I was placed in several different foster families that were unhealthy or otherwise inappropriate for me. Not surprisingly, they didn’t work out. I also spent time in two group homes. I frequently changed schools, resulting in difficulty progressing in school and maintaining healthy peer relationships. I was separated from my birth sister, who is younger and was adopted by another family that wasn’t interested in adopting me. As a teenager, I knew my chances of ever getting a family of my own were slim.
But I was one of the lucky ones. When I was 16, a couple in East Lansing saw my picture and history on an adoption website and felt a connection to me. They became my parents, and when I was 17, they adopted me. With their support, I’m proud to say that I graduated last Spring from Western Michigan University and am excited about my future.
I love my parents. Still, I wonder whether I might have been spared the years of instability and loss had there been more families out there to care for kids in the foster care system.
It was my experience in foster care and the difficulties faced by so many of us that led me to become an advocate for foster youth. I have been on foster youth advisory boards for the Michigan Department of Health and Human Services and volunteer as an advocate with FosterClub, an organization that provides support for foster youth across the country.

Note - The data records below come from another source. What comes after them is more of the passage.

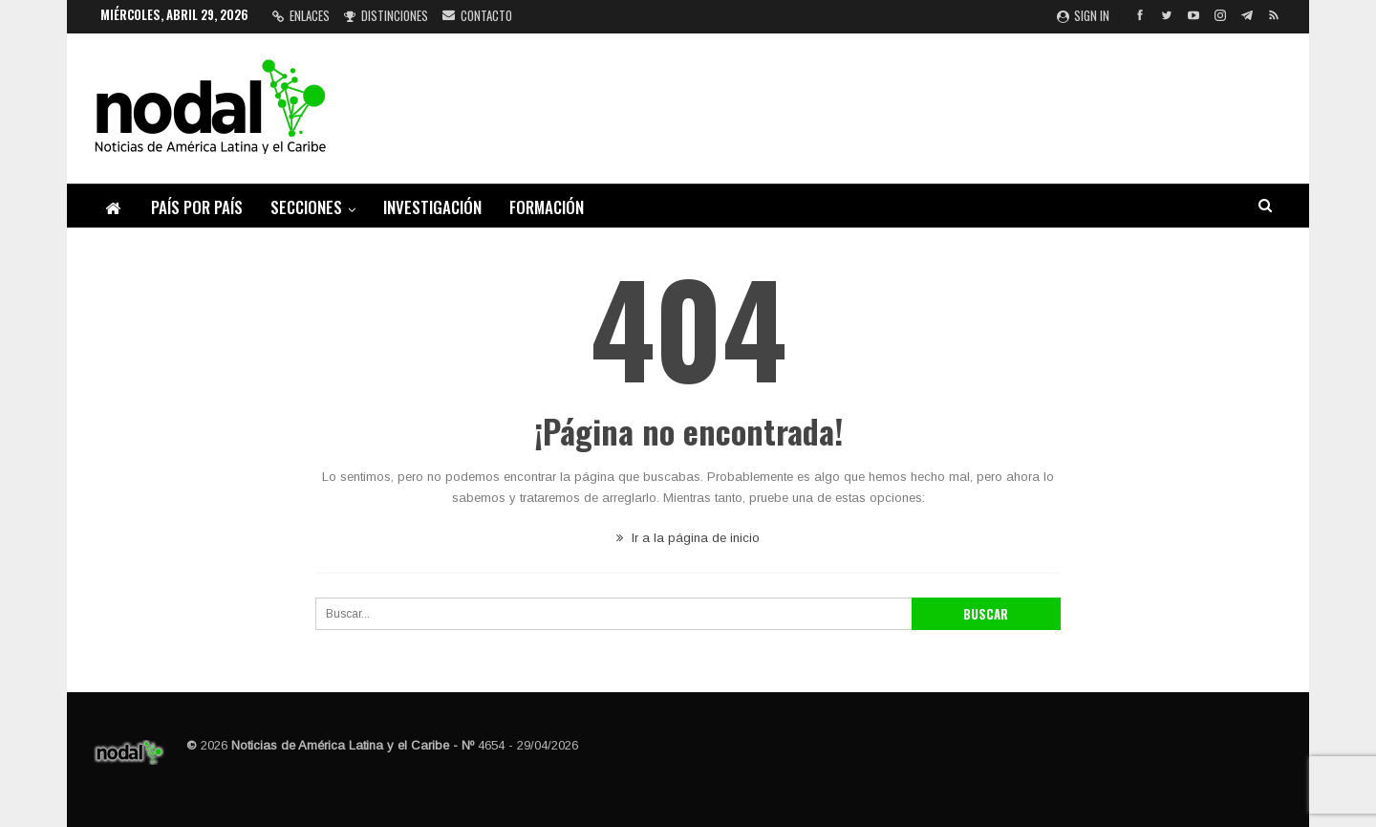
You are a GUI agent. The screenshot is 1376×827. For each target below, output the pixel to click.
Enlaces (301, 15)
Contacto (477, 15)
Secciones (306, 207)
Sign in (1083, 15)
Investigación (432, 207)
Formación (546, 207)
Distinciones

Doing this work, I get to meet and know many current and former foster youth. Many of them, unlike me, have aged out of the foster care system without ever becoming part of a family. These young people often have to face the challenges of getting through high school or getting into college, landing a job, and finding and paying for a place to live without the guidance of parents.
Given my experience and the experience of my peers and current foster youth, I was horrified to learn that Michigan now permits state-contracted child placement agencies to turn away loving prospective foster and adoptive parents based solely on religious objections to certain kinds of families, specifically, same-sex parent families. It makes no sense to enact policies that make it even more difficult for kids to find the loving and nurturing homes they need. It’s cruel. Kids shouldn’t be deprived of families because some agencies have a religious test for who is qualified to be a parent.
My mom and dad are wonderful people who took in an older teen, even after knowing everything I’d been through. It’s unconscionable that others like them who want to help kids are being turned away simply because they don’t meet an agency’s religious standards. There are so many bright, wonderful youth out there in Michigan who need families just like I did. I know many would love to have two moms or two dads to call their own. I love my family, and I want others to have the same joy of finding a family as I did.
Michigan needs to ensure that children in the foster care system have access to any family that has the ability and willingness to love and care for a child in need. I’m heartened to see the ACLU standing up to challenge Michigan’s discriminatory foster care system in court because allowing religious-based disqualifications of good families must end.